TASK TO COMPLETE: Transcribe every record below word for word.

DATA EXTRACT:
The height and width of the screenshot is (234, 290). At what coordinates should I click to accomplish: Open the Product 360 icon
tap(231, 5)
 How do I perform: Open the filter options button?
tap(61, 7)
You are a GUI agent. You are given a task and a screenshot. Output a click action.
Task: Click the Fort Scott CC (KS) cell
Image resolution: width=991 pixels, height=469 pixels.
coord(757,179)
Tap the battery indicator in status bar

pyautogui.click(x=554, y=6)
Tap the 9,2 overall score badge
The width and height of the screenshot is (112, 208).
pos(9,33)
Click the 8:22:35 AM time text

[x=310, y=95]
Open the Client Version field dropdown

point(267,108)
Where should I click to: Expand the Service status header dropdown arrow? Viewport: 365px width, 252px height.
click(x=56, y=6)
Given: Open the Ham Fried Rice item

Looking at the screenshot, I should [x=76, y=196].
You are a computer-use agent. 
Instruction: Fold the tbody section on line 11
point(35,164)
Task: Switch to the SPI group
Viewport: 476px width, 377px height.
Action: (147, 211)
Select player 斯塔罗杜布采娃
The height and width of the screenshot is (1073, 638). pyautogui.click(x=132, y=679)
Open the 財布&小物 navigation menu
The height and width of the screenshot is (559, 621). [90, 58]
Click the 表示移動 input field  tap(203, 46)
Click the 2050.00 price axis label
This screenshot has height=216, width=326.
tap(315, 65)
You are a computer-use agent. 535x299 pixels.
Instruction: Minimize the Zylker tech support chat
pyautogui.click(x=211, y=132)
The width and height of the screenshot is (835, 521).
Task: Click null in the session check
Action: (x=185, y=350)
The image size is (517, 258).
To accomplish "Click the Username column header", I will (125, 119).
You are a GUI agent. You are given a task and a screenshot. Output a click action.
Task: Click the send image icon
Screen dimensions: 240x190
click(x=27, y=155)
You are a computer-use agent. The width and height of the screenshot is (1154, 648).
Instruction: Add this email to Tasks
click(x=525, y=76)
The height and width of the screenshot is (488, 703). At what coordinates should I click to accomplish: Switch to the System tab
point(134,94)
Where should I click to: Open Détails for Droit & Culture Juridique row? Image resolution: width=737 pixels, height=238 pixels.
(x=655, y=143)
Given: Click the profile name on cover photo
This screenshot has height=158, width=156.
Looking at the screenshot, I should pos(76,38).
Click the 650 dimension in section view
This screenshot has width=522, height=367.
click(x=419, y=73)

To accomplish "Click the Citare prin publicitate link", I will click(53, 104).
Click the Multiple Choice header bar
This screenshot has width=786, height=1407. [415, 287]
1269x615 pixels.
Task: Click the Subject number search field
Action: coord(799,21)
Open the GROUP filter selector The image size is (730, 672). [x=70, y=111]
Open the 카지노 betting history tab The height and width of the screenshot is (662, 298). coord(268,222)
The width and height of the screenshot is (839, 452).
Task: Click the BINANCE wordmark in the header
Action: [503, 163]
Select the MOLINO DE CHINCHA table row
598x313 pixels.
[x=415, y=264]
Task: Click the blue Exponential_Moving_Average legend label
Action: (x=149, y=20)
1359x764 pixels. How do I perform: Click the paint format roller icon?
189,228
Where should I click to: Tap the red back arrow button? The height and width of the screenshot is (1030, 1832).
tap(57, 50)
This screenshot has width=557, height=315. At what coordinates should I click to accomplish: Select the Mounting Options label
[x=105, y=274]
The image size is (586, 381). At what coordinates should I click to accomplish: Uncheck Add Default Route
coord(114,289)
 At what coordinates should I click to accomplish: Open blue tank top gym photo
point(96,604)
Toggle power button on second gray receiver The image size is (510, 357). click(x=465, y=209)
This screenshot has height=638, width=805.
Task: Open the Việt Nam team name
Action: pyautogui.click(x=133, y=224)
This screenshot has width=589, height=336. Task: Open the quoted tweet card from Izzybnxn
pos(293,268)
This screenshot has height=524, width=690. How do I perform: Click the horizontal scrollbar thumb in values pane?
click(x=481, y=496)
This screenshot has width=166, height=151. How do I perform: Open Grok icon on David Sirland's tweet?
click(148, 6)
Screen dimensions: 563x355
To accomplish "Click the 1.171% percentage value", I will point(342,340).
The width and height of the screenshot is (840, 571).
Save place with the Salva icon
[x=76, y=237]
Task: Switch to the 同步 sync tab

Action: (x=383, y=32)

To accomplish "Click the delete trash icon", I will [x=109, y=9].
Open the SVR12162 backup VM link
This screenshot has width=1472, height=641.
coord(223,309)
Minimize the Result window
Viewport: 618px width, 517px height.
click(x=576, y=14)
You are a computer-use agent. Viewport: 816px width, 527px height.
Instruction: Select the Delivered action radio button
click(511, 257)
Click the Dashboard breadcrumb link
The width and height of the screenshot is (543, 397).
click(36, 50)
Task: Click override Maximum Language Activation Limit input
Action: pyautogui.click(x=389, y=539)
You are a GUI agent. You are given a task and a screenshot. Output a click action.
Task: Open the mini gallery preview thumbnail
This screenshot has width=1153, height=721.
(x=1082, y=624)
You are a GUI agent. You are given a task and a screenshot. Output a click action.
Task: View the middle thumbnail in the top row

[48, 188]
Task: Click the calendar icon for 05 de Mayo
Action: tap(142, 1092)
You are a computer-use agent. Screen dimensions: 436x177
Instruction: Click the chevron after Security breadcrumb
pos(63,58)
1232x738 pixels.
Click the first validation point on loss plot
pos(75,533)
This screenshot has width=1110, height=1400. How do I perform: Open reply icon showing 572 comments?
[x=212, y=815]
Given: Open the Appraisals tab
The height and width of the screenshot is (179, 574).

EXERCISE RESULT:
The height and width of the screenshot is (234, 290). At what coordinates should I click to accomplish: Open the Product 360 icon
tap(231, 5)
 How do I perform: Open the filter options button?
tap(61, 7)
You are a GUI agent. You are given a task and a screenshot. Output a click action.
Task: Click the Fort Scott CC (KS) cell
Image resolution: width=991 pixels, height=469 pixels.
coord(757,179)
Tap the battery indicator in status bar

pyautogui.click(x=554, y=6)
Tap the 9,2 overall score badge
The width and height of the screenshot is (112, 208).
pos(9,33)
Click the 8:22:35 AM time text

[x=310, y=95]
Open the Client Version field dropdown

point(267,108)
Where should I click to: Expand the Service status header dropdown arrow? Viewport: 365px width, 252px height.
click(x=56, y=6)
Given: Open the Ham Fried Rice item

Looking at the screenshot, I should [x=76, y=196].
You are a computer-use agent. 
Instruction: Fold the tbody section on line 11
point(35,164)
Task: Switch to the SPI group
Viewport: 476px width, 377px height.
Action: (147, 211)
Select player 斯塔罗杜布采娃
The height and width of the screenshot is (1073, 638). pyautogui.click(x=132, y=679)
Open the 財布&小物 navigation menu
The height and width of the screenshot is (559, 621). [90, 58]
Click the 表示移動 input field  tap(203, 46)
Click the 2050.00 price axis label
This screenshot has height=216, width=326.
tap(315, 65)
You are a computer-use agent. 535x299 pixels.
Instruction: Minimize the Zylker tech support chat
pyautogui.click(x=211, y=132)
The width and height of the screenshot is (835, 521).
Task: Click null in the session check
Action: (x=185, y=350)
The image size is (517, 258).
To accomplish "Click the Username column header", I will (125, 119).
You are a GUI agent. You are given a task and a screenshot. Output a click action.
Task: Click the send image icon
Screen dimensions: 240x190
click(x=27, y=155)
You are a computer-use agent. The width and height of the screenshot is (1154, 648).
Instruction: Add this email to Tasks
click(x=525, y=76)
The height and width of the screenshot is (488, 703). At what coordinates should I click to accomplish: Switch to the System tab
point(134,94)
Where should I click to: Open Détails for Droit & Culture Juridique row? Image resolution: width=737 pixels, height=238 pixels.
(x=655, y=143)
Given: Click the profile name on cover photo
This screenshot has height=158, width=156.
Looking at the screenshot, I should pos(76,38).
Click the 650 dimension in section view
This screenshot has width=522, height=367.
click(x=419, y=73)

To accomplish "Click the Citare prin publicitate link", I will click(53, 104).
Click the Multiple Choice header bar
This screenshot has width=786, height=1407. [415, 287]
1269x615 pixels.
Task: Click the Subject number search field
Action: coord(799,21)
Open the GROUP filter selector The image size is (730, 672). [x=70, y=111]
Open the 카지노 betting history tab The height and width of the screenshot is (662, 298). coord(268,222)
The width and height of the screenshot is (839, 452).
Task: Click the BINANCE wordmark in the header
Action: [503, 163]
Select the MOLINO DE CHINCHA table row
598x313 pixels.
[x=415, y=264]
Task: Click the blue Exponential_Moving_Average legend label
Action: (x=149, y=20)
1359x764 pixels. How do I perform: Click the paint format roller icon?
189,228
Where should I click to: Tap the red back arrow button? The height and width of the screenshot is (1030, 1832).
tap(57, 50)
This screenshot has width=557, height=315. At what coordinates should I click to accomplish: Select the Mounting Options label
[x=105, y=274]
The image size is (586, 381). At what coordinates should I click to accomplish: Uncheck Add Default Route
coord(114,289)
 At what coordinates should I click to accomplish: Open blue tank top gym photo
point(96,604)
Toggle power button on second gray receiver The image size is (510, 357). click(x=465, y=209)
This screenshot has height=638, width=805.
Task: Open the Việt Nam team name
Action: pyautogui.click(x=133, y=224)
This screenshot has width=589, height=336. Task: Open the quoted tweet card from Izzybnxn
pos(293,268)
This screenshot has height=524, width=690. How do I perform: Click the horizontal scrollbar thumb in values pane?
click(x=481, y=496)
This screenshot has width=166, height=151. How do I perform: Open Grok icon on David Sirland's tweet?
click(148, 6)
Screen dimensions: 563x355
To accomplish "Click the 1.171% percentage value", I will point(342,340).
The width and height of the screenshot is (840, 571).
Save place with the Salva icon
[x=76, y=237]
Task: Switch to the 同步 sync tab

Action: (x=383, y=32)

To accomplish "Click the delete trash icon", I will [x=109, y=9].
Open the SVR12162 backup VM link
This screenshot has width=1472, height=641.
coord(223,309)
Minimize the Result window
Viewport: 618px width, 517px height.
click(x=576, y=14)
You are a computer-use agent. Viewport: 816px width, 527px height.
Instruction: Select the Delivered action radio button
click(511, 257)
Click the Dashboard breadcrumb link
The width and height of the screenshot is (543, 397).
click(36, 50)
Task: Click override Maximum Language Activation Limit input
Action: pyautogui.click(x=389, y=539)
You are a GUI agent. You are given a task and a screenshot. Output a click action.
Task: Open the mini gallery preview thumbnail
This screenshot has width=1153, height=721.
(x=1082, y=624)
You are a GUI agent. You are given a task and a screenshot. Output a click action.
Task: View the middle thumbnail in the top row

[48, 188]
Task: Click the calendar icon for 05 de Mayo
Action: tap(142, 1092)
You are a computer-use agent. Screen dimensions: 436x177
Instruction: Click the chevron after Security breadcrumb
pos(63,58)
1232x738 pixels.
Click the first validation point on loss plot
pos(75,533)
This screenshot has width=1110, height=1400. How do I perform: Open reply icon showing 572 comments?
[x=212, y=815]
Given: Open the Appraisals tab
The height and width of the screenshot is (179, 574).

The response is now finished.